● Exercise brief
The data below holds the lines to copy: everything from the line containing "You are a GUI" to the line containing "Click the question", both ends included, set down exactly.

● Given data
━━━━

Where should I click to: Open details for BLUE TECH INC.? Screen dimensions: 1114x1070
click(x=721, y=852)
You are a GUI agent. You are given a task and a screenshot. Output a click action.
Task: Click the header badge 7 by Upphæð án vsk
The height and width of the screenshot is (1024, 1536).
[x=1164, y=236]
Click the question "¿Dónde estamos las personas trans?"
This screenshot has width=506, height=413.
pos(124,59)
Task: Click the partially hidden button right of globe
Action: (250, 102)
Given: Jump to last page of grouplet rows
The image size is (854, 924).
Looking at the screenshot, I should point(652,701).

━━━━

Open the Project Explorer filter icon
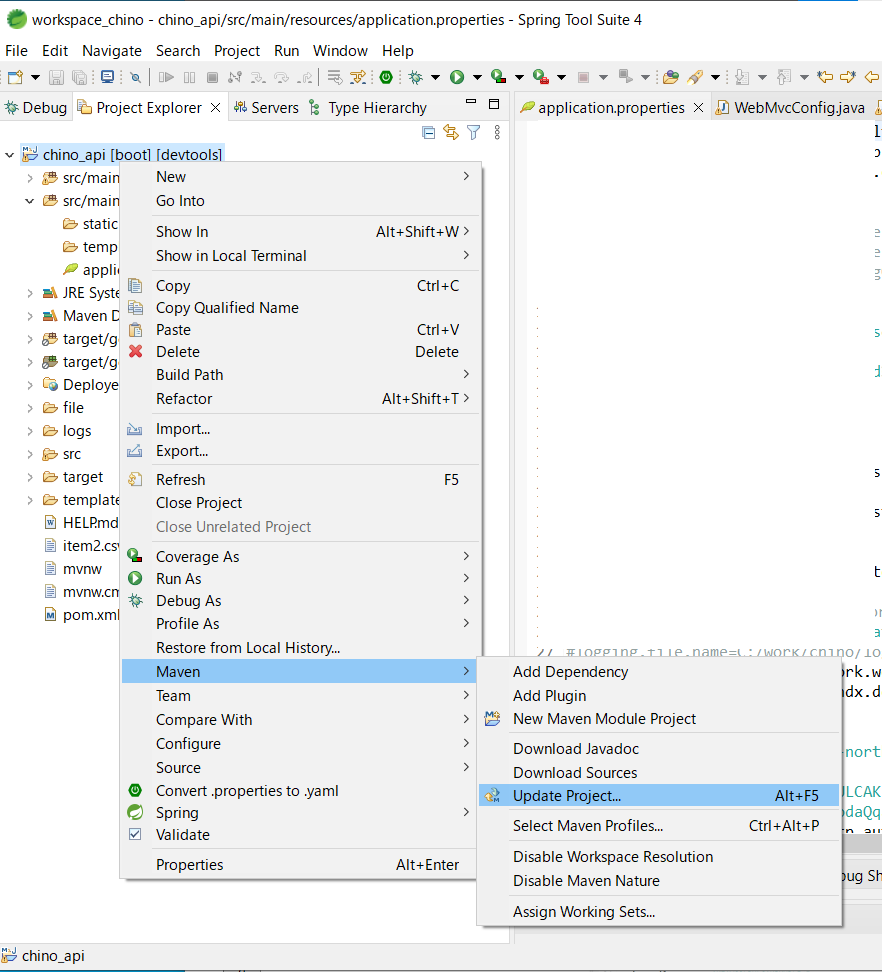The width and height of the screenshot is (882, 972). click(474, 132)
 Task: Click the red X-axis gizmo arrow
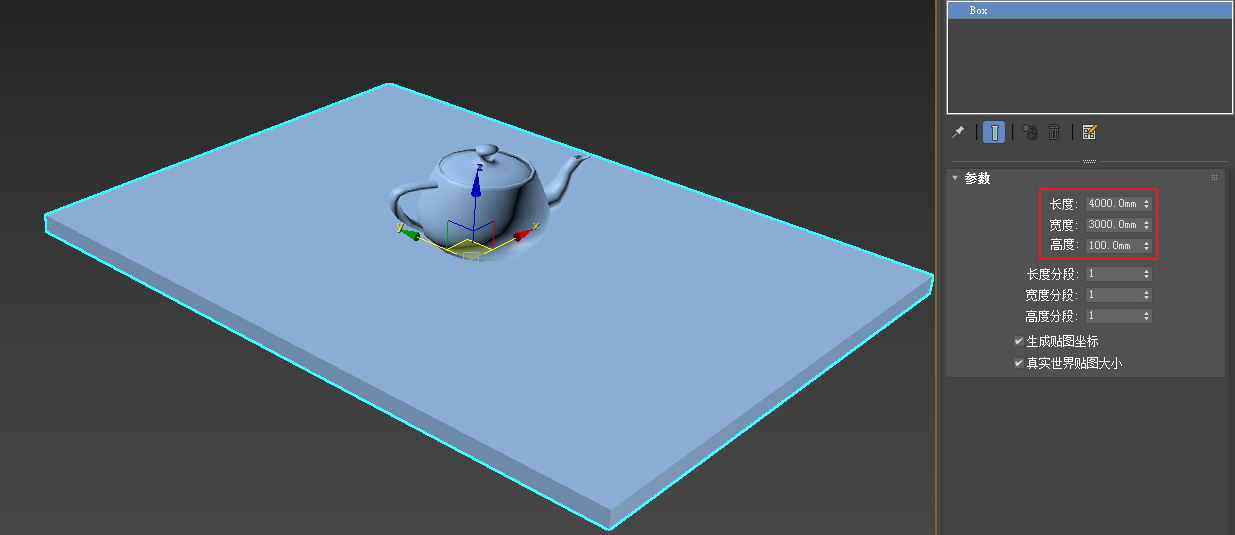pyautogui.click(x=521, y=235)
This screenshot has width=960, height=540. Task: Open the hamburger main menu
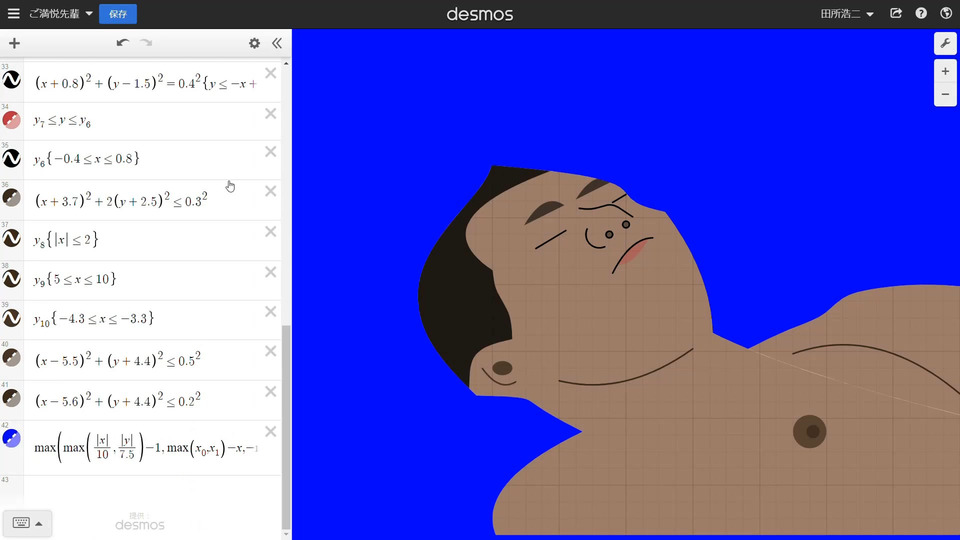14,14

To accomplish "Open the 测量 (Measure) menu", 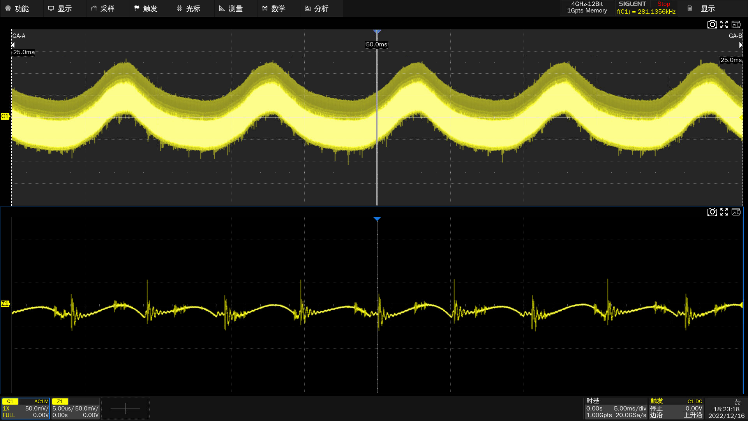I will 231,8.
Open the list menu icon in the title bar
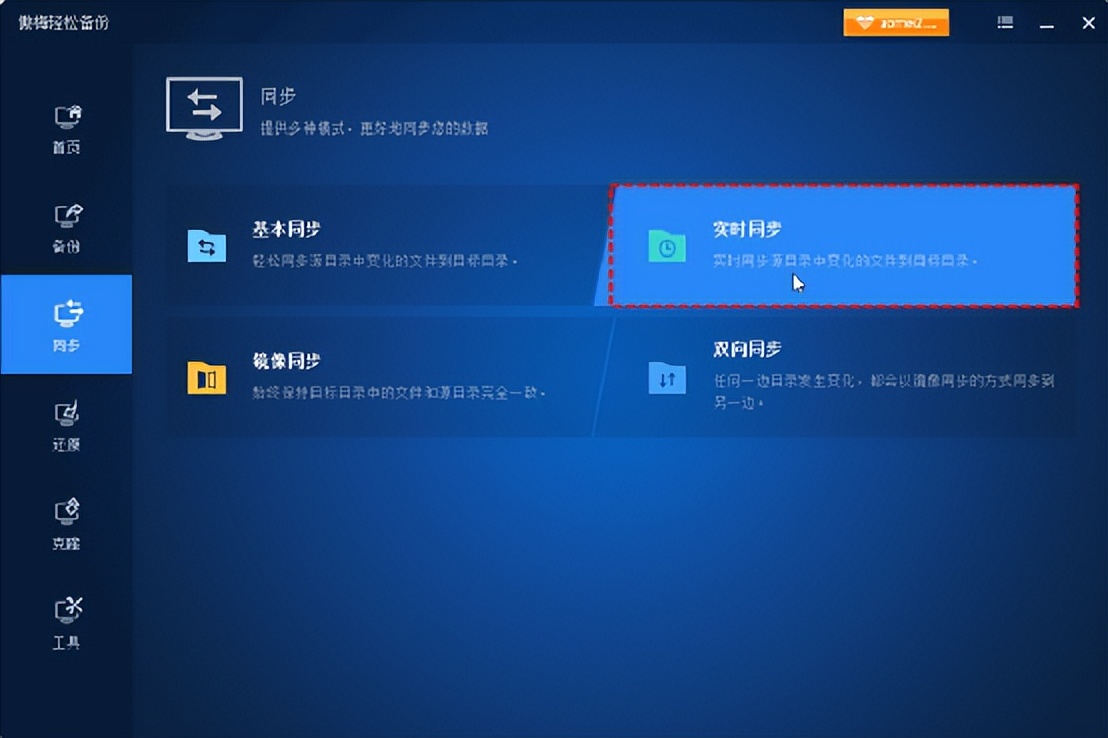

━━━━

● Result of the task
You are a GUI agent. You are given a task and a screenshot. Output a click action.
Task: Click the header badge 7 by Upphæð án vsk
The height and width of the screenshot is (1024, 1536).
[x=1164, y=236]
Click the question "¿Dónde estamos las personas trans?"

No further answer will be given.